= Bureau of Barbarians =

The Bureau of Barbarians (scrinium barbarorum, , skrinion tōn barbarōn) was a department of government in the Eastern Roman Empire. It is first recorded in the Notitia Dignitatum of the fifth century, where it came under the control of the magister officiorum ("Master of Offices"). The Notitia records that four secretaries (subadiuvae), either from the existing corps of the agentes in rebus or seconded from other bureaux, were appointed for each of the four major administrative divisions of the Eastern Empire: Asiana, Pontica, Oriens, and Thrace and Illyricum jointly. These handled matters of protocol and record keeping for any matters dealing with "Barbarians". They may also have played a role in translation services for visiting missions from Barbarian states. J.B. Bury believed that the office exercised supervision over all foreigners visiting Constantinople, and that they were under the supervision of the Logothete of the Course.

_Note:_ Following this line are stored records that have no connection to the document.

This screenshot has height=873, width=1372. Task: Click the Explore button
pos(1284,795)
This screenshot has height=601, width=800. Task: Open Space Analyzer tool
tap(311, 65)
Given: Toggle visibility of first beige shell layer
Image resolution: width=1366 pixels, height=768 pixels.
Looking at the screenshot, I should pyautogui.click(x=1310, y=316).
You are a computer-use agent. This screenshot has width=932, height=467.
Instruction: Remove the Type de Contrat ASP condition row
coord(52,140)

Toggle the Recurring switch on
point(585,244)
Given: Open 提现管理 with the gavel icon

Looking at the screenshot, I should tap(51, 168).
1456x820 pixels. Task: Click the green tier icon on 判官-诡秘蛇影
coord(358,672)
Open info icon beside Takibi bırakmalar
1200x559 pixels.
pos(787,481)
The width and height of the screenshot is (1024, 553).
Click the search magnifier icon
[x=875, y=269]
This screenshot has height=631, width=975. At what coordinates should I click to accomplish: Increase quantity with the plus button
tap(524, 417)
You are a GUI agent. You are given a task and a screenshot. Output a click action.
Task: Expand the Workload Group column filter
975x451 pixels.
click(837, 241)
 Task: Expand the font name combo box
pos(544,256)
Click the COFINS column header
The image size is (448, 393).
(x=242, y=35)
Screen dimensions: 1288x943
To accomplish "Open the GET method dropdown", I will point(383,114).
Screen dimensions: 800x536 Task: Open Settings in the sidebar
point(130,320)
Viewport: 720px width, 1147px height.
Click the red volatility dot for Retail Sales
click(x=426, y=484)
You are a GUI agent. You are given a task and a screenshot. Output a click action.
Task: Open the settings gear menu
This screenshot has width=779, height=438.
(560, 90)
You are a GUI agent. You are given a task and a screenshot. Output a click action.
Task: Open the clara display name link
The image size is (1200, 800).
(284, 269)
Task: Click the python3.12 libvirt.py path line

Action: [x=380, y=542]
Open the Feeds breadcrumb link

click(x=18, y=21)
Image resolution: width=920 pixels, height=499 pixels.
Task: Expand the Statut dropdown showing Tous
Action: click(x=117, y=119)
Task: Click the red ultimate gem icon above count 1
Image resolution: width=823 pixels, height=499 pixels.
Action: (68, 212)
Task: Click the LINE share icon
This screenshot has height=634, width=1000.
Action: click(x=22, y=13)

It has been asserted by some, such as author Michael Antonucci, that the Bureau of Barbarians acted as a sort of espionage office for the Empire. There is however no evidence that it was an espionage office, or even that it survived the reform of the "master of offices" position under Leo III, 717–741—though there is a lead seal bearing the name of a man, Peter, who was α'σπαθάριος καὶ ἐπί τῶν βαρβάρων ("protospatharios and in charge of the barbarians"), which is dated to the 9th century. The agentes in rebus within the postal system are noted elsewhere for maintaining a domestic intelligence gathering function in the Roman Empire into the 8th century, and hold a stronger claim to having been an imperial intelligence service than the Bureau of Barbarians. As its function seems to have dealt with the various barbarian nations with which the Empire had dealings, including translation, communication and correspondence, the Bureau of Barbarians would have had an intelligence function in the broadest modern sense, as distinct from espionage.

The Greek term barbarian, ancient in its origin, came to be used as a pejorative to refer to non-Greek-speaking peoples, i.e. foreigners. Its official use during the Roman era reflected the viewpoint that Roman civilization was the most advanced in mankind.